— What this task involves —
Word for word, set down every line of the entries below from the line with "Where should I click to: Select the Price" to the line with "Image resolution: width=2406", including both, and no other line.

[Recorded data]
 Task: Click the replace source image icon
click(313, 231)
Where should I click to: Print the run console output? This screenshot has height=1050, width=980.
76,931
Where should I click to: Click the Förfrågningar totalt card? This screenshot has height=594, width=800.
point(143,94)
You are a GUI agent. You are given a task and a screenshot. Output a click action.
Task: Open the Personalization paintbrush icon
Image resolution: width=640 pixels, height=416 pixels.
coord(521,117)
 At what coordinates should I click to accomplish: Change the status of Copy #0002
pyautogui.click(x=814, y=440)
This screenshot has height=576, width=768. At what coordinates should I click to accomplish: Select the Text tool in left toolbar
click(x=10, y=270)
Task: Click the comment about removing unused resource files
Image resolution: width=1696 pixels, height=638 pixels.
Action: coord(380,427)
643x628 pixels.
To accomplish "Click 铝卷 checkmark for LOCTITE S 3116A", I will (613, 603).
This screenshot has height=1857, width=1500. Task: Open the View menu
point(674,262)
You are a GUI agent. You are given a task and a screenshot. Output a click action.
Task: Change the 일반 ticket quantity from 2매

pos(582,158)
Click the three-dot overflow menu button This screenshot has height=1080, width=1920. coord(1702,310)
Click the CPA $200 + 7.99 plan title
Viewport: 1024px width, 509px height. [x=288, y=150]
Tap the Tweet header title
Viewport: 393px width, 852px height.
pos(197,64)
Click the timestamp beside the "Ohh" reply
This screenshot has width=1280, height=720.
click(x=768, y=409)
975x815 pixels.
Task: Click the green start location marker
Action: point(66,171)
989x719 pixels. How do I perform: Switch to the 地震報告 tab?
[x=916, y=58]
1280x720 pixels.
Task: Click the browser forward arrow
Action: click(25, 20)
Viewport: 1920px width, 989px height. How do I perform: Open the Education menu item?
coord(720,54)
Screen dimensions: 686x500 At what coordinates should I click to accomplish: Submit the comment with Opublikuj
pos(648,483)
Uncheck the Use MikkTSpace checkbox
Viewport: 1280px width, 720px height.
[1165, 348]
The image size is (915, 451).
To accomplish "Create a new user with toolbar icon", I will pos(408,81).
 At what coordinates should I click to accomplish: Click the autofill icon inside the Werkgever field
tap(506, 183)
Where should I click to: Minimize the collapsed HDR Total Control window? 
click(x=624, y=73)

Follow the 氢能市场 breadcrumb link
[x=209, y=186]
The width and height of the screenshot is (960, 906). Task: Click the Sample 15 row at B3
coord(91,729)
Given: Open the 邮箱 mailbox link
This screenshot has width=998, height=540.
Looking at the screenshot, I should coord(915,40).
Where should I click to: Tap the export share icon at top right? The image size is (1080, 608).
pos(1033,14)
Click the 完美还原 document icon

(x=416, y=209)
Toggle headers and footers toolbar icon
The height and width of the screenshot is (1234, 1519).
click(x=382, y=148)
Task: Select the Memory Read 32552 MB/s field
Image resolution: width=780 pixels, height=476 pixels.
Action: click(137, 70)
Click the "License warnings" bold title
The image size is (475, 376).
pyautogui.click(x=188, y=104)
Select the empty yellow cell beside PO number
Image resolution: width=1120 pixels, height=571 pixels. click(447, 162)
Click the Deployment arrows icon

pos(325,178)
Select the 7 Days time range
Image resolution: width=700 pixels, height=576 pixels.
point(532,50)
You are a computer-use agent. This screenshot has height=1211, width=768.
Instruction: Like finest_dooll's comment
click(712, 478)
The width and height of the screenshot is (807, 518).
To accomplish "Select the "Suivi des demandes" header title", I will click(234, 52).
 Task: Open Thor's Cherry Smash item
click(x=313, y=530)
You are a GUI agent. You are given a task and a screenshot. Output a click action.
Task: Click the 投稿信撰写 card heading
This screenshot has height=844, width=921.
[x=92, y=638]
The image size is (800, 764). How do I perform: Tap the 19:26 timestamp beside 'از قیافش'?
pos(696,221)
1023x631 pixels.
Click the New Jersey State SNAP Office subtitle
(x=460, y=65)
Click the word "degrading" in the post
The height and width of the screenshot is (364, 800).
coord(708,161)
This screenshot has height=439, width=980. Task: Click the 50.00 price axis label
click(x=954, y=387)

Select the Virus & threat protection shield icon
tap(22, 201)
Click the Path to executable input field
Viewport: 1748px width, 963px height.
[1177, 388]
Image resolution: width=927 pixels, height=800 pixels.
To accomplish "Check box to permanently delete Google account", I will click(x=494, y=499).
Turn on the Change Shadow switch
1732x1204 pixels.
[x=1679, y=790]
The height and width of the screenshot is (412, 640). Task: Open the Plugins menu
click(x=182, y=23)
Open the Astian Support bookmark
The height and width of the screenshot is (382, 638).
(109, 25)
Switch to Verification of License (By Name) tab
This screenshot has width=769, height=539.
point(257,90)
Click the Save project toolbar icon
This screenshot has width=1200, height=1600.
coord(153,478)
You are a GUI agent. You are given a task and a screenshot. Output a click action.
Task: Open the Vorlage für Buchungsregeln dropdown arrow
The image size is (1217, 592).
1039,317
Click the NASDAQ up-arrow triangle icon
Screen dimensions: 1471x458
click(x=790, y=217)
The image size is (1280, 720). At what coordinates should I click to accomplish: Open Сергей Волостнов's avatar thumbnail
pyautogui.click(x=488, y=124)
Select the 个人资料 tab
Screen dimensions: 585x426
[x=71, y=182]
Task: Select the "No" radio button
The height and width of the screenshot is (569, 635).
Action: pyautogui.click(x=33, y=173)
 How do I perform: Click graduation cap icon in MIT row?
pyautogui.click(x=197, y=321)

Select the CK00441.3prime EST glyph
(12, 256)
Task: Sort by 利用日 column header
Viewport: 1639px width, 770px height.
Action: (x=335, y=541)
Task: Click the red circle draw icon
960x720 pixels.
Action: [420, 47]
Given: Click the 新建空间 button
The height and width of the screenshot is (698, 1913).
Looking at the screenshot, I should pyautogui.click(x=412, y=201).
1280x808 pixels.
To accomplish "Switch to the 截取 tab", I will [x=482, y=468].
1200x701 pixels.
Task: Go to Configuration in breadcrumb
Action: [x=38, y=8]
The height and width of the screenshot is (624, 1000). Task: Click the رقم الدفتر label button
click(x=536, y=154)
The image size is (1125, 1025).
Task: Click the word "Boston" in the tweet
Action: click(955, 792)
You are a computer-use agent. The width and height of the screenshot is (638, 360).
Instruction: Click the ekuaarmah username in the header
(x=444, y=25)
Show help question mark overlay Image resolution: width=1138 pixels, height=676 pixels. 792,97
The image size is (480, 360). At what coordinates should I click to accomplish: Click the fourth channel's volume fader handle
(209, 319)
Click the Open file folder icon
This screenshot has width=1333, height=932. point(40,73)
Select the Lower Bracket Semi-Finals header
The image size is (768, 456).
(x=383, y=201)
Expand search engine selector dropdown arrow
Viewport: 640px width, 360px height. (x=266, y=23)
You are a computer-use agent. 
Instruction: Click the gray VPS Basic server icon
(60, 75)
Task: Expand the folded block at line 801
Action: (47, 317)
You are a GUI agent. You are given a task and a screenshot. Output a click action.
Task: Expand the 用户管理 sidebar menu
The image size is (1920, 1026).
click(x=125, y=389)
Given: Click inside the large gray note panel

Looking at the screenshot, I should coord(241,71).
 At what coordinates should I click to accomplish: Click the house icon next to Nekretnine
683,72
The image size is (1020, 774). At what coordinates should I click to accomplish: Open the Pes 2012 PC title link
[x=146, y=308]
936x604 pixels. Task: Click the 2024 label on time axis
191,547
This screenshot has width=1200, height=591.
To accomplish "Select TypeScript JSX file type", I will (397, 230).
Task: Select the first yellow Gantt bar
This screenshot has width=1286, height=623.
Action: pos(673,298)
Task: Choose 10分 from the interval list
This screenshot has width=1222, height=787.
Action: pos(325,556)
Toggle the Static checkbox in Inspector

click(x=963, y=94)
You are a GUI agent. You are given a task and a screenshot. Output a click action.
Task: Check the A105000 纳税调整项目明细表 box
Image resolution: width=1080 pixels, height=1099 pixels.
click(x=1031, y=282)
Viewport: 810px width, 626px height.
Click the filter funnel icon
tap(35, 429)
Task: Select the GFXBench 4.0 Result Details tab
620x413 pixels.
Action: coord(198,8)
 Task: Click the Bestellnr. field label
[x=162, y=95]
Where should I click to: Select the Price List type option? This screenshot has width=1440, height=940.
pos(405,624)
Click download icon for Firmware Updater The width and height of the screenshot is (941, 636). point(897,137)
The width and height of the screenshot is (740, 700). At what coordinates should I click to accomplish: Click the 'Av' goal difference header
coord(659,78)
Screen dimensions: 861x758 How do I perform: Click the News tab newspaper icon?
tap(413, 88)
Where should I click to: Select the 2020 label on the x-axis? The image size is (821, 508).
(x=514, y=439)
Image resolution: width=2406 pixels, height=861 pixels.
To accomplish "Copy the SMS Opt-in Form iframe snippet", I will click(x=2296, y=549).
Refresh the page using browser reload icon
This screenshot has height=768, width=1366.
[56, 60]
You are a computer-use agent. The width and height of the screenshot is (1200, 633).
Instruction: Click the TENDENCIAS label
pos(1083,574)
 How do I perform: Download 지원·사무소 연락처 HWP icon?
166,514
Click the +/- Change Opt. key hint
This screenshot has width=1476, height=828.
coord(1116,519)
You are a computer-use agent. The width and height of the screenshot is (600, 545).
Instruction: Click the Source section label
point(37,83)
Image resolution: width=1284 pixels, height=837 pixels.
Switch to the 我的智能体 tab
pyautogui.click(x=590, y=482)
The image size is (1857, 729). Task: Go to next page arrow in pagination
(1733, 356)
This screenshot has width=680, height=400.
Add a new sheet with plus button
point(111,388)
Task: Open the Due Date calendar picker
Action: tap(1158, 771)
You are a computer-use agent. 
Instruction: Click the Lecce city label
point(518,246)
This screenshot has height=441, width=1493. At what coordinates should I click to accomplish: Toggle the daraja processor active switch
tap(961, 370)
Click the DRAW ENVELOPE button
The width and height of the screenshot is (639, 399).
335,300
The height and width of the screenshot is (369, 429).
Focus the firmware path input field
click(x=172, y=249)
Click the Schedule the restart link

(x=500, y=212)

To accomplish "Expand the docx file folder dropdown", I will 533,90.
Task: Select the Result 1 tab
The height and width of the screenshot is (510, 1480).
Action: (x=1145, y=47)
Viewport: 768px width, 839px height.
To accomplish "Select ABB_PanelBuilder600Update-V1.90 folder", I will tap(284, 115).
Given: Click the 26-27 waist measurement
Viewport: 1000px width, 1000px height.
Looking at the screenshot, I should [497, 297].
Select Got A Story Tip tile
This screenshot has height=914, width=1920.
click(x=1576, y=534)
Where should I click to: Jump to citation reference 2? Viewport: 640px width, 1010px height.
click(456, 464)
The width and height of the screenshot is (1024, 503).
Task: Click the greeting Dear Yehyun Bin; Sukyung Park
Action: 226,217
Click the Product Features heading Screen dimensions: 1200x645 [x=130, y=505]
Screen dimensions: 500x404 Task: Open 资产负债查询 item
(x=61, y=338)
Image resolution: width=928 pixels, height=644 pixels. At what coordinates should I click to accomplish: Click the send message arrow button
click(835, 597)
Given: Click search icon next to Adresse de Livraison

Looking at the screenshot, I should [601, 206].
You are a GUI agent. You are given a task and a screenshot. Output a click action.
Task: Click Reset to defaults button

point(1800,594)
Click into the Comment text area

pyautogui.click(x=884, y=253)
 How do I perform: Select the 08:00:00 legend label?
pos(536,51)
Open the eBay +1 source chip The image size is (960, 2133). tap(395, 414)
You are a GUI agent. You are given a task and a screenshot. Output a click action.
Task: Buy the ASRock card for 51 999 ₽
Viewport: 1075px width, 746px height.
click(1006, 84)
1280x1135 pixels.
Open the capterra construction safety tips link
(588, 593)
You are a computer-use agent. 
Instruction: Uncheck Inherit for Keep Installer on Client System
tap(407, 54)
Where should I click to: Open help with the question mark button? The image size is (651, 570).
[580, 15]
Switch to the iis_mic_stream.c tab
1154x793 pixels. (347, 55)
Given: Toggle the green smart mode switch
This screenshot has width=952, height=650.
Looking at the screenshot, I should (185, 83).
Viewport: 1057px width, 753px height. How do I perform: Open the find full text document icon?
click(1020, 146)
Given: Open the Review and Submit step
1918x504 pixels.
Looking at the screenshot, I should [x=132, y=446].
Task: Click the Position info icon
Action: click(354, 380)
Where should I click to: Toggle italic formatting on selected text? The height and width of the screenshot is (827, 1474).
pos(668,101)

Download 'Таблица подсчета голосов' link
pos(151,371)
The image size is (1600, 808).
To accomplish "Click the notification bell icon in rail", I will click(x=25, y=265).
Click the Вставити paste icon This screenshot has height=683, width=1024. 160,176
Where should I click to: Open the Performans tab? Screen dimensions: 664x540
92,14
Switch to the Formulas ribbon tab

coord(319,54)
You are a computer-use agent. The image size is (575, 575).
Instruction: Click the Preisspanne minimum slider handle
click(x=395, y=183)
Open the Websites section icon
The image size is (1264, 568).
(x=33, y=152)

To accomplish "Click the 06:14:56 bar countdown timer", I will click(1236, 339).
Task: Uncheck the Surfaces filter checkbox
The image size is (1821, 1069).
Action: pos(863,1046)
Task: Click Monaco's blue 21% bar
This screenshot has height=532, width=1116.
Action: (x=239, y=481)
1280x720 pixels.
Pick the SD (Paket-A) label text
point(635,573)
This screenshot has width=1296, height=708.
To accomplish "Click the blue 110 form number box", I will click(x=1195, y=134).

— Exercise output —
Where should I click to: Select the Price List type option? This screenshot has width=1440, height=940.
pos(405,624)
Click download icon for Firmware Updater The width and height of the screenshot is (941, 636). point(897,137)
The width and height of the screenshot is (740, 700). At what coordinates should I click to accomplish: Click the 'Av' goal difference header
coord(659,78)
Screen dimensions: 861x758 How do I perform: Click the News tab newspaper icon?
tap(413, 88)
Where should I click to: Select the 2020 label on the x-axis? The image size is (821, 508).
(x=514, y=439)
Image resolution: width=2406 pixels, height=861 pixels.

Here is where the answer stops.